● **ACTIONS TO TAKE**
[A] In the hockey passage, which team were the Penguins playing when Michalek was hurt?
[B] According to the hockey passage, why is the game against the Dallas Stars remembered?

● **SELECTED PASSAGE**
---
Much like with Mr. Cooke, the stats do not tell the whole story. Michalek was hurt in the 3rd game of the season against the New Jersey Devils and missed substantial-but-not-season-crippling time. In his first three games as a Penguin, the Pens went 1-2, both losses coming when Z was a minus player. The lone victory came against the Devils and Michalek finished as a neutral in +/-, but only played 7 minutes and change. Z returned to action a few weeks later against the Dallas Stars, where he also was a minus player in a losing effort (the only reason that game is remembered is because of a certain Sidney Crosby getting into a fight with a certain Matt Niskanen). From here on out, it no longer became a coincidence that Michalek being a minus player typically translated into a Penguins loss.
---
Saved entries
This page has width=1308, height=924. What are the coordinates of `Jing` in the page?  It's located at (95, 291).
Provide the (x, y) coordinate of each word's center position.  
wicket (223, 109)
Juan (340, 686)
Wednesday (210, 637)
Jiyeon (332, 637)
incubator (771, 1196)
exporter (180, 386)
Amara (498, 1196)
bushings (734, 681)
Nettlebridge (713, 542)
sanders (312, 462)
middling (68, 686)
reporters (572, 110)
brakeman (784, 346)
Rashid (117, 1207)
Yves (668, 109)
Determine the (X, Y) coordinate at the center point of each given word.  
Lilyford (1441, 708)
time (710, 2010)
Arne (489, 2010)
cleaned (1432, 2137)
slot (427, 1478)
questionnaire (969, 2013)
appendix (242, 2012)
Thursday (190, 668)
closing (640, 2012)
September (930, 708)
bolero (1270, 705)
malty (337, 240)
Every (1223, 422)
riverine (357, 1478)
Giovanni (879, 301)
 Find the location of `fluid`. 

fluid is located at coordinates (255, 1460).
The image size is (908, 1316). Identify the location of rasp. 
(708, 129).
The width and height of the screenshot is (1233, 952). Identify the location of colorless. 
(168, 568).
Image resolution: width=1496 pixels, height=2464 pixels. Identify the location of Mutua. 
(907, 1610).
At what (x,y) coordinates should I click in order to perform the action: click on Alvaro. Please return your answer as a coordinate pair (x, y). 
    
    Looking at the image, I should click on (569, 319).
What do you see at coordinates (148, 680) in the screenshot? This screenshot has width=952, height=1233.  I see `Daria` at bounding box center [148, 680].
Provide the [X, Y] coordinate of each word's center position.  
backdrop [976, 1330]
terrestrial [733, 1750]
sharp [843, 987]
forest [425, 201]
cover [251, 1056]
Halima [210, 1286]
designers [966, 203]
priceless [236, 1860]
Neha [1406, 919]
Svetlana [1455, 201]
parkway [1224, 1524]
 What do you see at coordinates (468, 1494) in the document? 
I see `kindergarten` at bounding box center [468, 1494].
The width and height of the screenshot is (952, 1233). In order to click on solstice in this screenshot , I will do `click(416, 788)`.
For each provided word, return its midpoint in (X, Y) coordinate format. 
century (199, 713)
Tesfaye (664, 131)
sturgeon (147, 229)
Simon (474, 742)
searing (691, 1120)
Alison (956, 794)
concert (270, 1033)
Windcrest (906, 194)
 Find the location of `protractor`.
---
● **COMPLETE ANSWERS**
[A] He was hurt against the New Jersey Devils in the third game of the season.

[B] The passage says that game is remembered only because Sidney Crosby got into a fight with Matt Niskanen. It was also the game where Michalek returned and was a minus player in a loss.